START Data listing

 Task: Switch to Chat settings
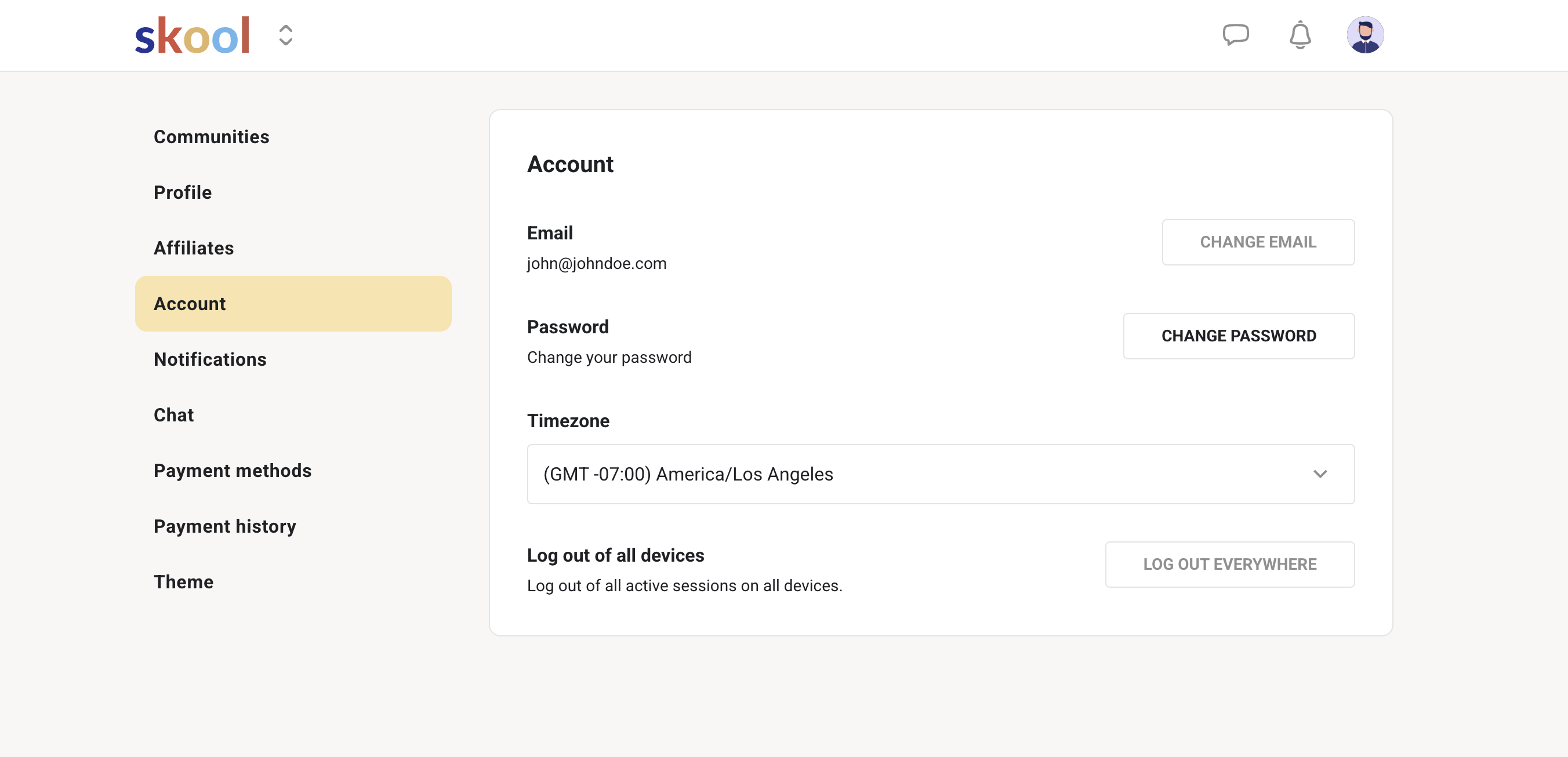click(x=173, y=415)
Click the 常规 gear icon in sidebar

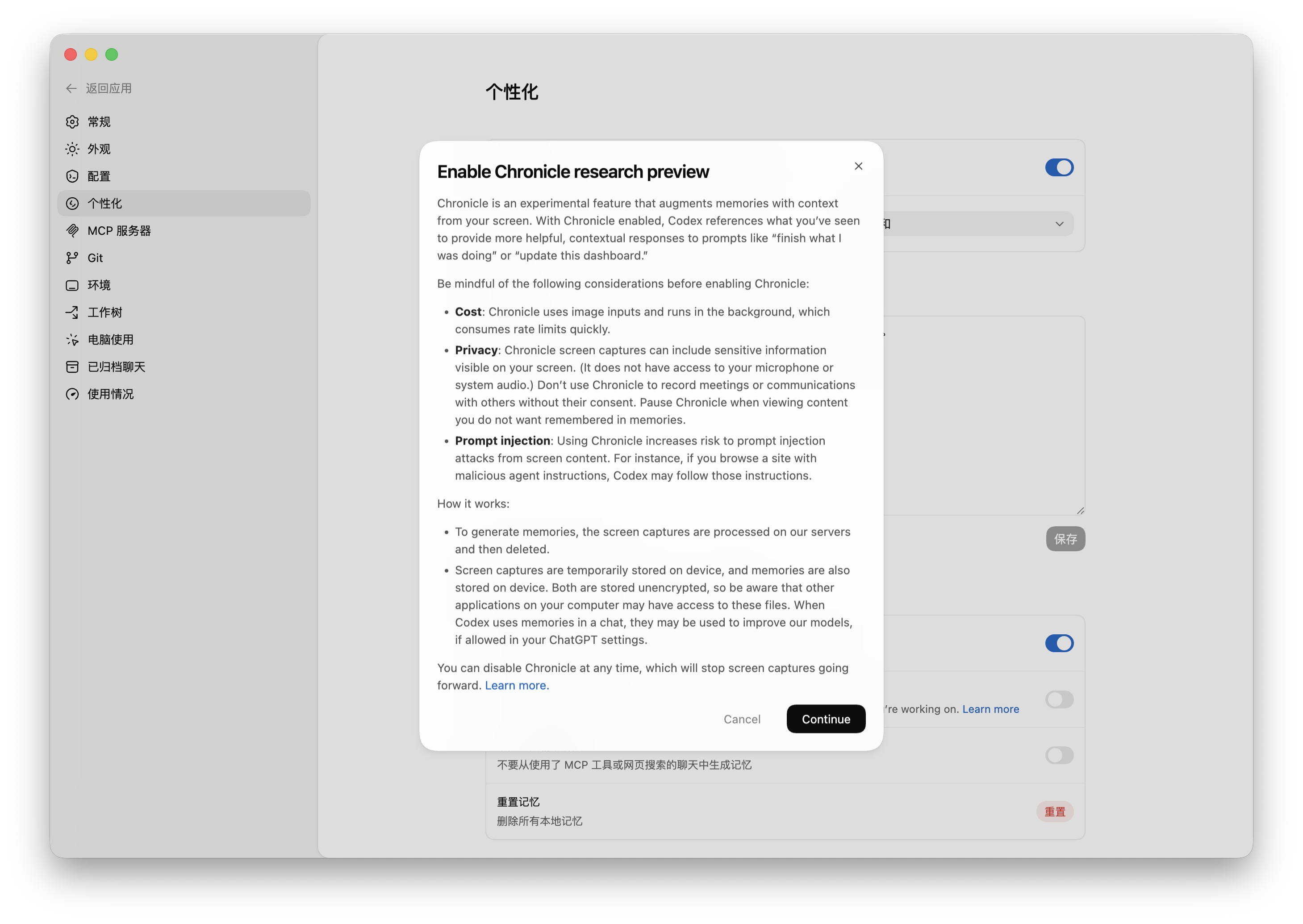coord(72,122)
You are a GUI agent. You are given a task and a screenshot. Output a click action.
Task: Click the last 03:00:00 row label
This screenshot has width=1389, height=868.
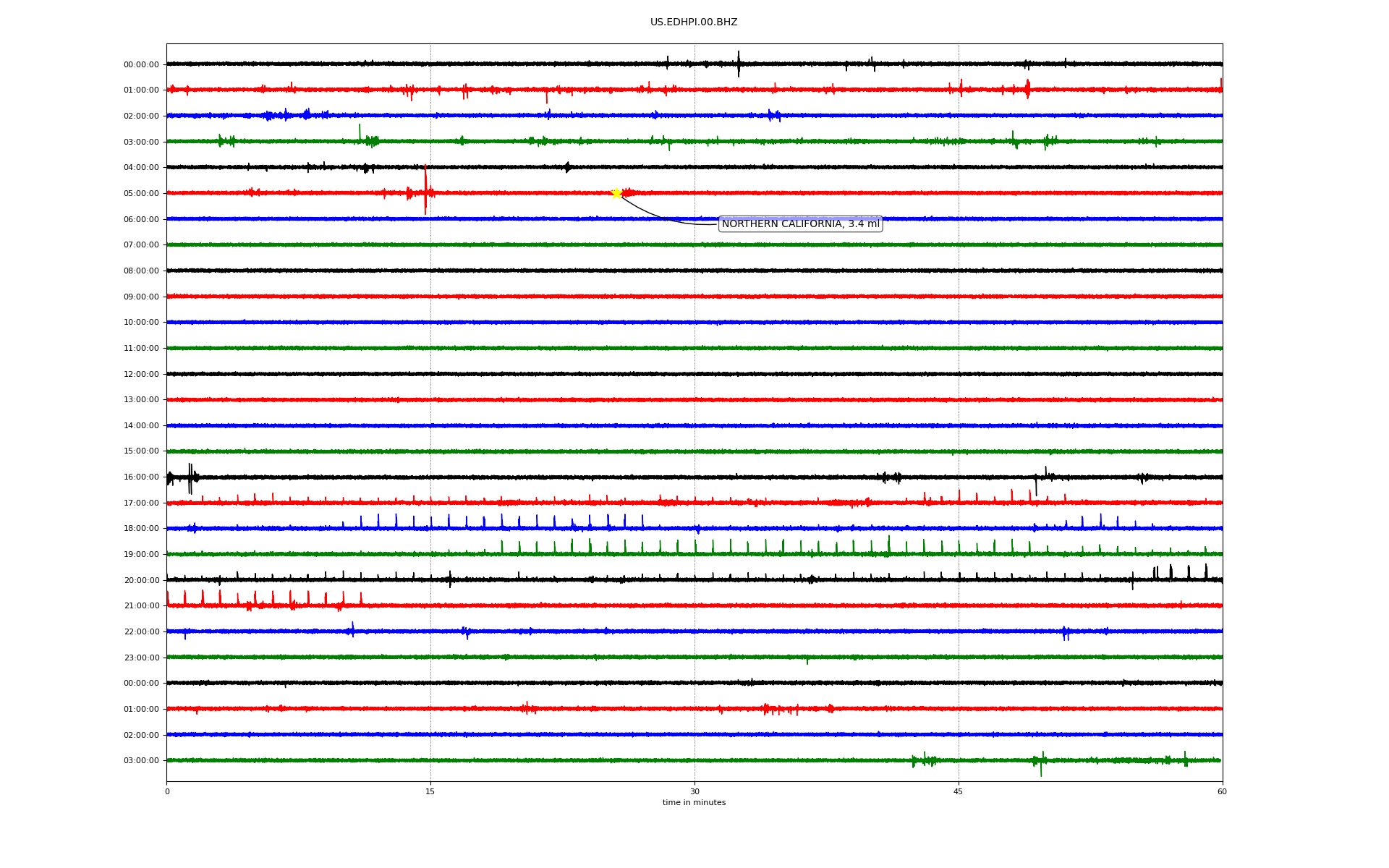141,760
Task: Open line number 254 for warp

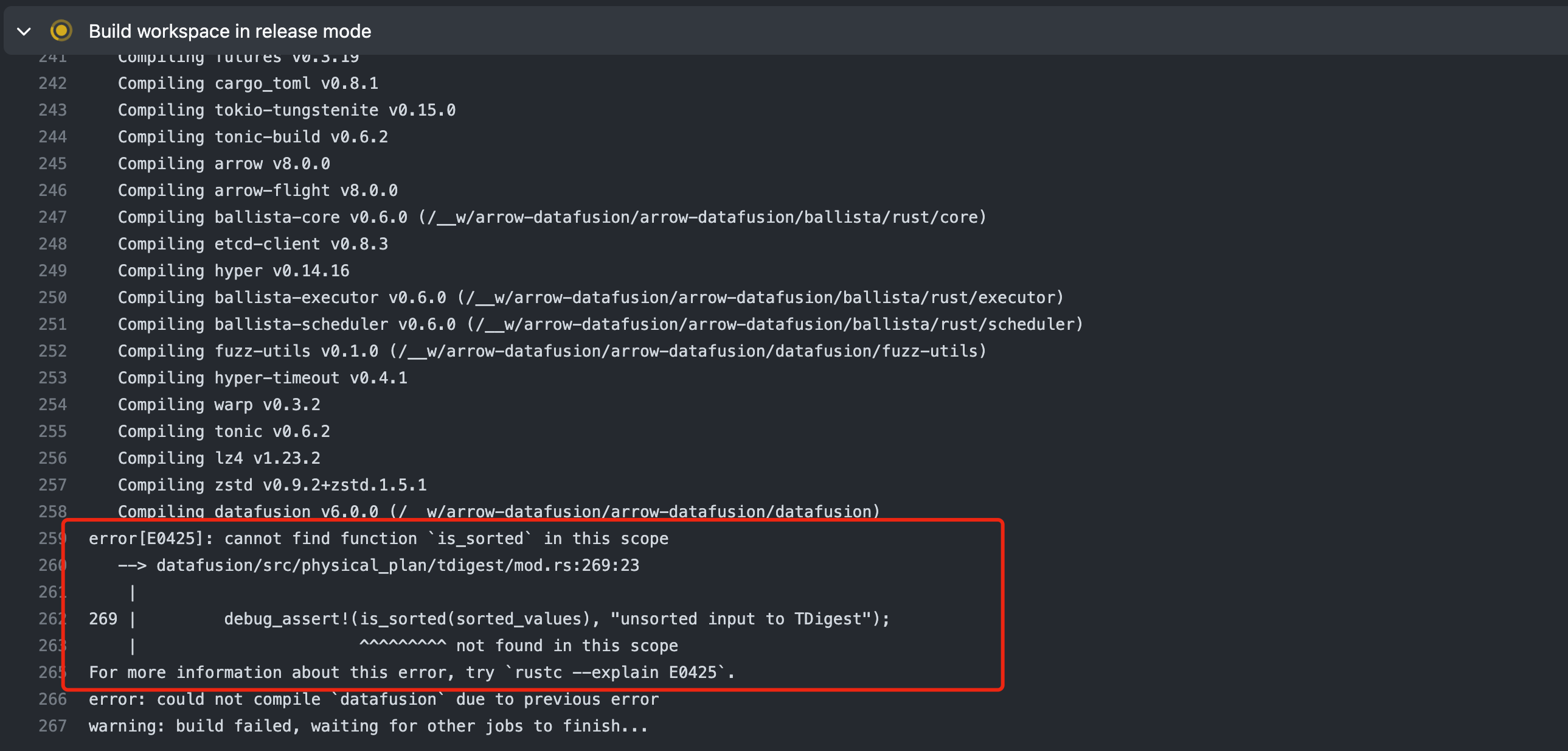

END Data listing

## [Exercise brief]
Once you find the line containing "Task: Click the last 03:00:00 row label", retype it and every line after it through the last line of the records above, exactly. Add nothing else, and leave out the pictures.

## [Exercise result]
Task: Click the last 03:00:00 row label
This screenshot has width=1389, height=868.
141,760
Task: Open line number 254 for warp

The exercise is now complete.